- _HOW TO COMPLETE THIS TASK_
Using the injection services text, explain in one to three sentences why chlorinated solvent bioremediation is called an environmentally-friendly approach to site remediation.

- _EXCERPTED TEXT_
= = = = =

Injection Services

The limitations of conventional ground water cleanup technologies and the hazards of conventional soil treatment methods, along with the high costs of both have spurred investigations into alternative cleanup technologies, including In-Situ Bioremediation.

In-situ Bioremediation uses microorganisms to destroy or immobilize contaminants in place.

Halogenated aliphatic compounds such as trichloroethylene (TCE), tetrachloroethylene (PCE), dichloroethane (DCA) and other chlorinated solvents which, have historically proven to be difficult to bioremediate, can now be biologically treated in a safe cost effective manner.

Chlorinated solvent bioremediation involves the use of microorganisms (bacteria) to biodegrade solvents present in the sub-surface to environmentally acceptable products such as carbon dioxide, chloride and water. Figure 1 illustrates several common biodegradation pathways for a common chlorinated solvent, trichloroethene (TCE). 

Benefit 1- "The technology may be less costly, faster, and safer than conventional cleanup methods."

Benefit 2- "Chlorinated solvent bioremediation is an environmentally-friendly, common-sense approach to site remediation because it destroys chemicals in-place rather than transferring them to other locations (e.g. landfills) or phases (gases in the atmosphere).

Bioremediation is an innovative, cost-effective technology that is ideally suited to long-term passive treatment of these chemicals."
Benefit 3-"Chlorinated solvent bioremediation (intrinsic or enhanced) can be used as either a stand-alone remediation technology or in concert with conventional remediation technologies to destroy solvents present in soil and groundwater."

The most important principle of bioremediation is that microorganisms (mainly bacteria) can be used to destroy hazardous contaminants or transform them to less harmful forms. The microorganisms act against the contaminants only when they have access to a variety of materials—compounds to help them generate energy and nutrients to build more cells. In a few cases the natural conditions at the contaminated site provide all the essential materials in large enough quantities that bioremediation can occur without human intervention—a process called intrinsic bioremediation More often, bioremediation requires the construction of engineered systems to supply microbe-stimulating materials-a process called engineered bioremediation Engineered bioremediation relies on accelerating the desired biodegradation reactions by encouraging the growth of more organisms, as well as by optimizing the environment in which the organisms must carry out the detoxification reactions.

A critical factor in deciding whether bioremediation is the appropriate cleanup remedy for a site is whether the contaminants are susceptible to biodegradation by the organisms at the site (or by organisms that could be successfully added to the site). Although existing microorganisms can detoxify a vast array of contaminants, some compounds are more easily degraded than others. In general, the compounds most easily degraded in the subsurface are petroleum hydrocarbons, but technologies for stimulating the growth of organisms to degrade a wide range of other contaminants are emerging and have been successfully field tested.

= = = = =

- _INFORMATION SHOWN_
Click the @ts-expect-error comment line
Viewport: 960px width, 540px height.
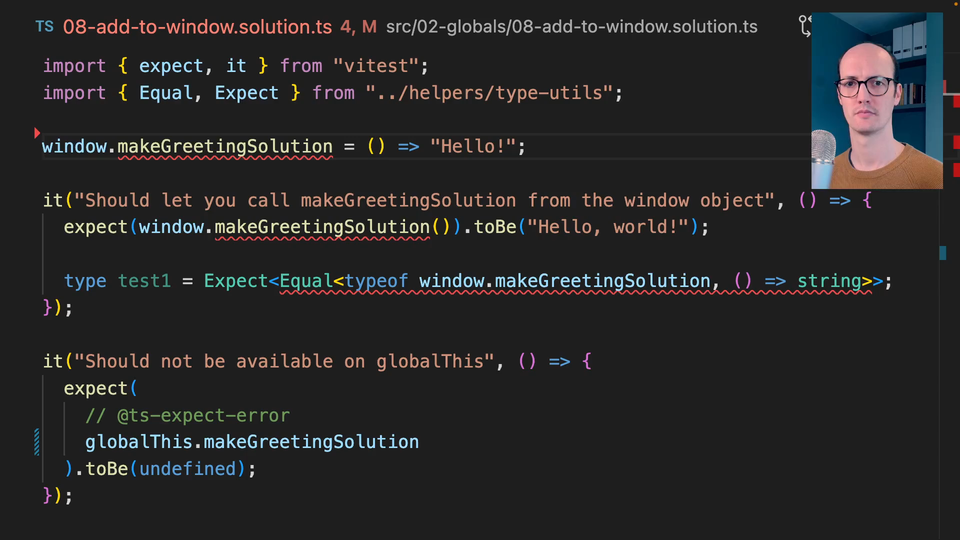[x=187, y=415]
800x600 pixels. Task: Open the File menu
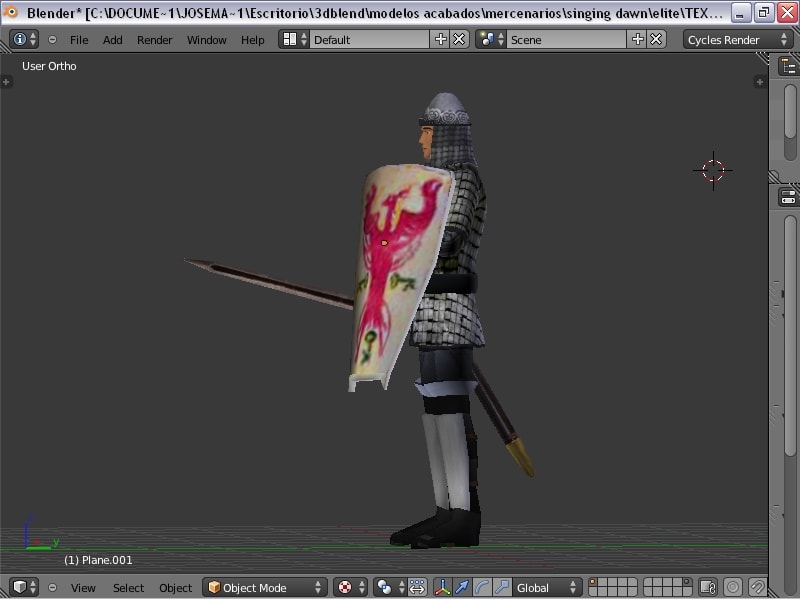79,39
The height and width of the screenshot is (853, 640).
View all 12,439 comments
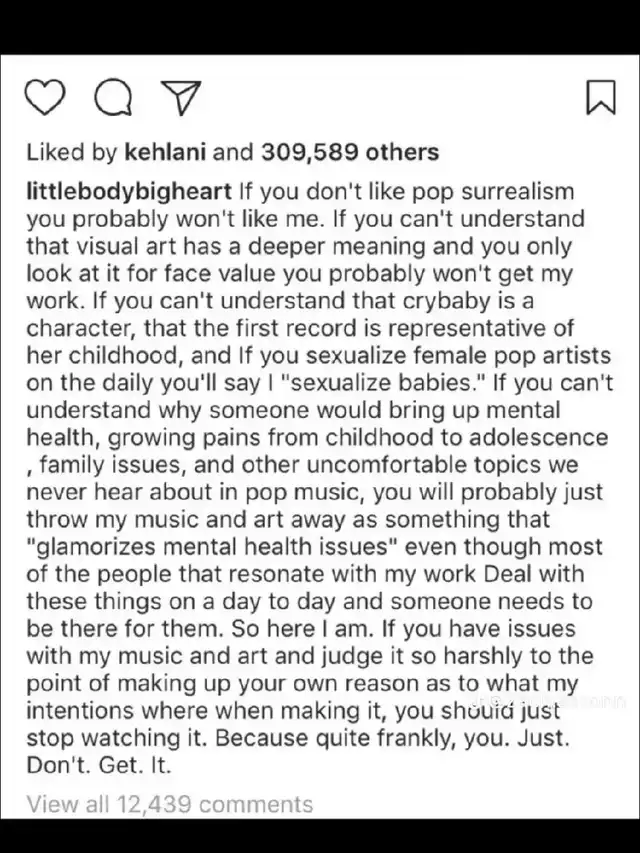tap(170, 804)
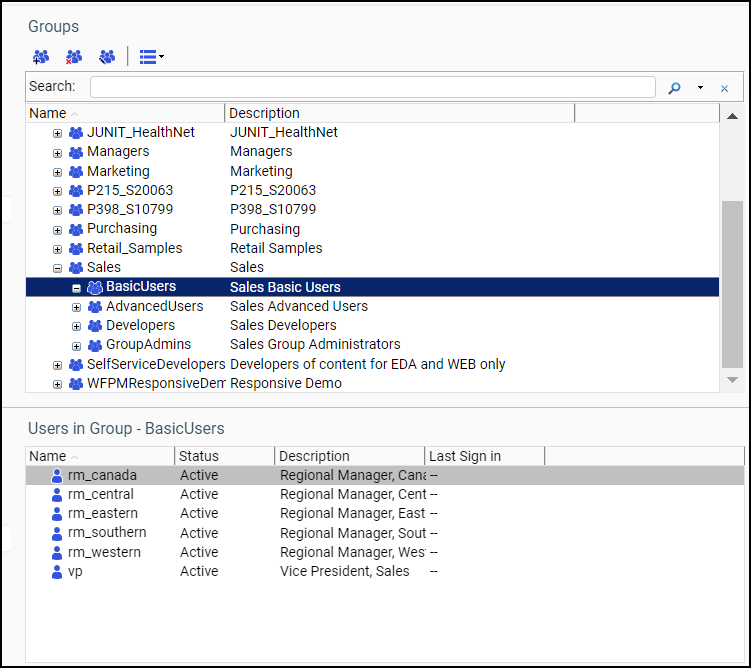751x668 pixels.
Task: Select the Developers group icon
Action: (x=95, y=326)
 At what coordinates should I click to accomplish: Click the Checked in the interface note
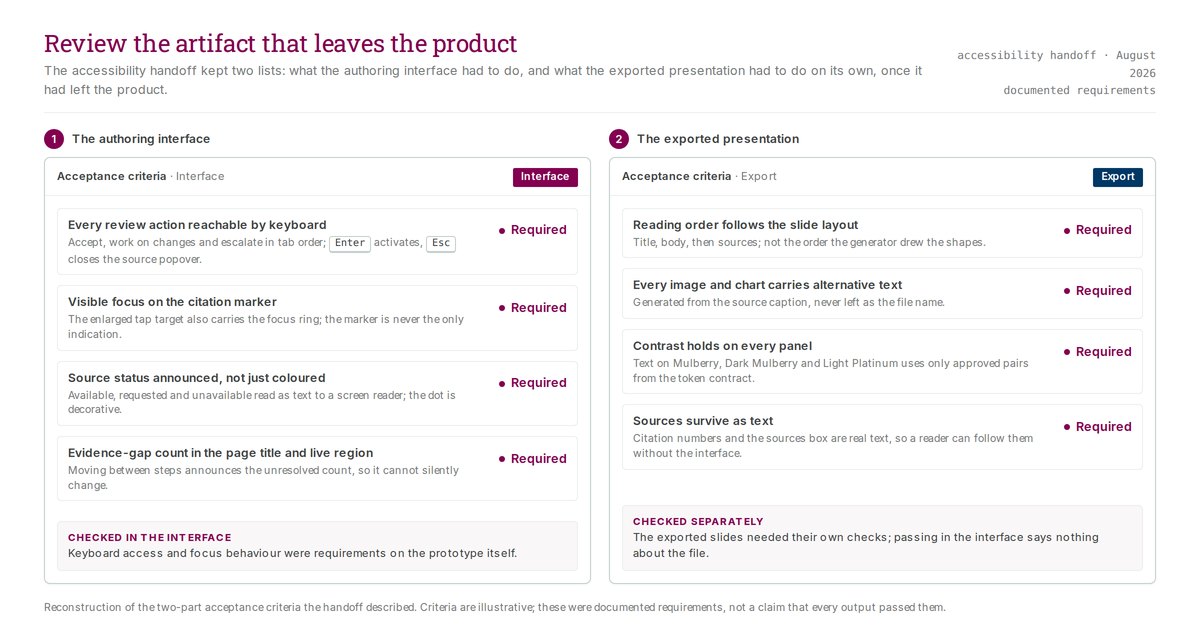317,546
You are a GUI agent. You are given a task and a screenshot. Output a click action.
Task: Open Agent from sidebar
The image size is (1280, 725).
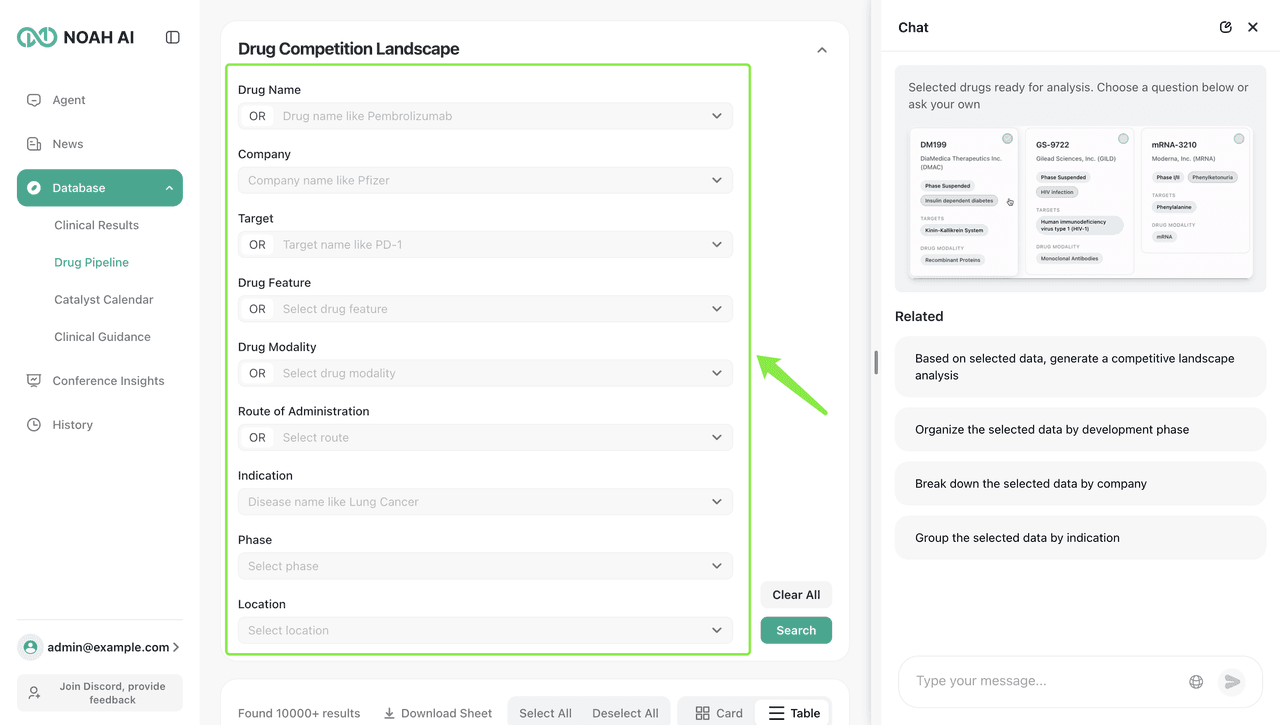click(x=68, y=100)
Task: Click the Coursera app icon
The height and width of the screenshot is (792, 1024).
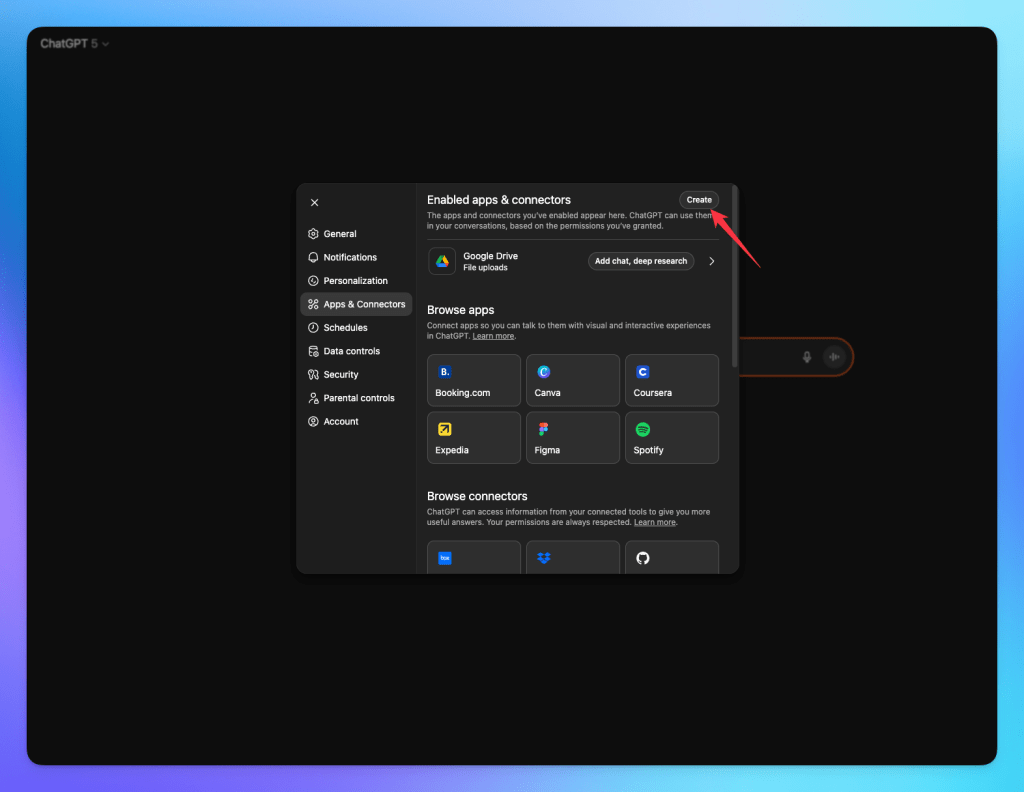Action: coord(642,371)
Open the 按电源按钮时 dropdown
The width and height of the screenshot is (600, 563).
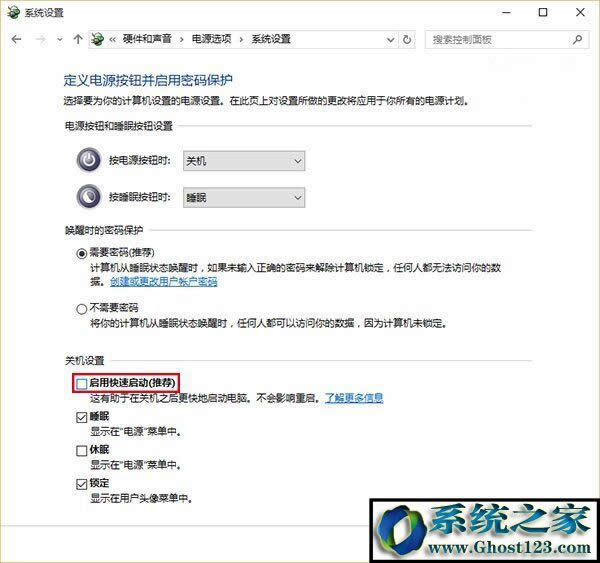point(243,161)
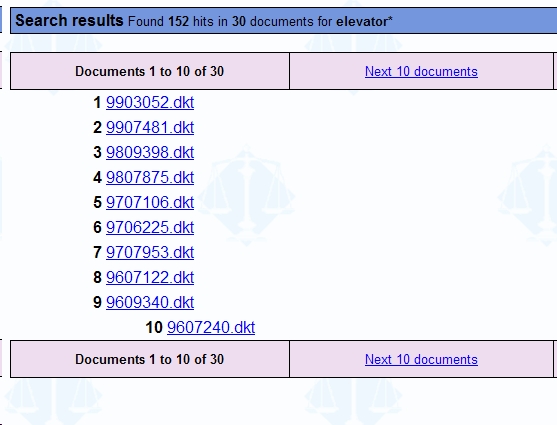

= = = = =

- _WRITTEN ANSWER_
It is called environmentally friendly because it destroys the chemicals in place. It does not transfer them to other locations, such as landfills, or to other phases, such as gases in the atmosphere.